The Director of Clinical Operations is responsible for the overall execution of clinical trials, accountable for the study start-up activities, budget and timeline management, organization, administration, and execution of the clinical trial from start to finish. The Director of Clinical Operations must also be familiar and in compliance with Good Clinical Practice (GCP), International Council for Harmonisation (ICH), and Standard Operating Procedure (SOP) guidelines. The Director collaborates cross-functionally within the organization and provides supporting members with key information and training.
RESPONSIBILITIES AND DUTIES INCLUDE BUT ARE NOT LIMITED TO:
· Manage staff in accordance with organizational policies, SOPs, and applicable regulations. Provide oversight and guidance on all projects assigned to clinical team members; planning, assigning, and directing work; appraising performance and guiding professional development; addressing employee relations issues and resolving problems.
· Monitor departmental staffing needs on an ongoing basis. Direct the interview, hiring, and selection process for clinical staff. Establish methods to develop and evaluate onboarding processes. Develop standard processes to ensure staff have the proper materials, systems access, and training to complete job responsibilities.
· Collaborate with senior management and cross-functional leadership to improve efficiencies, project outcomes, and quality metrics for projects.
· Actively participate in budget preparations; analyze and review budgets for projects.

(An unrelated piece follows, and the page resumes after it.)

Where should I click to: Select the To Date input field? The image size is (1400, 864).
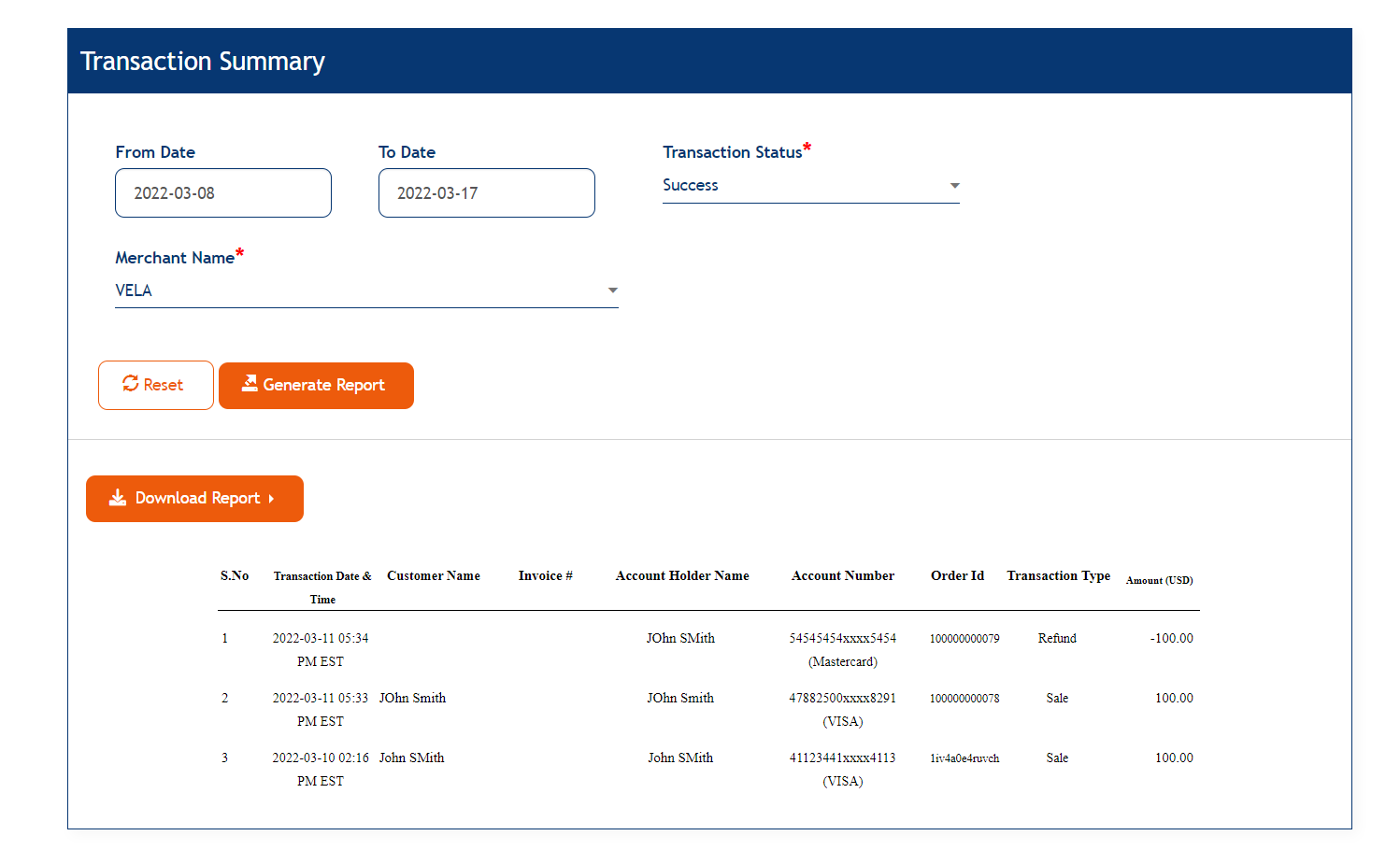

· Lead the development of study related documents, including study protocols, informed consent documents, study manuals and plans, trial master files, case report form design, etc.
· May conduct assessment visits with staff as required by SOPs; Perform co-monitoring visits with Clinical Team Leads or Clinical Research Associates.
· Participate in internal project management review calls, and liaise with cross-functional leadership to ensure project delivery.
· Participate and lead client meetings and teleconferences
· Undertake other tasks as appropriate, as assigned by the Program Director
· Bachelor's degree in a health care or other scientific discipline or educational equivalent; Minimum 5 years of clinical trials experience in a leadership capacity; or equivalent combination of education, training, and experience
· Advanced knowledge and ability to apply GCP, ICH, and regulatory guidelines
· Strong leadership and management skills
· Strong computer skills including proficiency in use of Microsoft Word, Excel and PowerPoint
· Strong written, verbal, and interpersonal communication skills
· Excellent organizational and problem-solving skills
· Effective time management skills and ability to manage competing priorities
· Ability to establish and maintain effective working relationships with coworkers, managers, and clients
We believe new advancements and new technologies will be born out of ingenuity, expertise, and focused resolve. Reshaping how we think about cancer in order to reshape what we think about cancer – transforming impossibility into hope.
Cancer Insight is continuing over a decade of cancer immunotherapy research and testing developed under the military program Cancer Vaccine Development Program. Our seasoned research team, led by Dr. George Peoples, will continue to operate with the same focus, integrity and innovation to push new technologies and advance vaccine research. We have brought together decades of academic experience with business professionals in the private sector to both develop and test safe and efficient therapies and preventative strategies.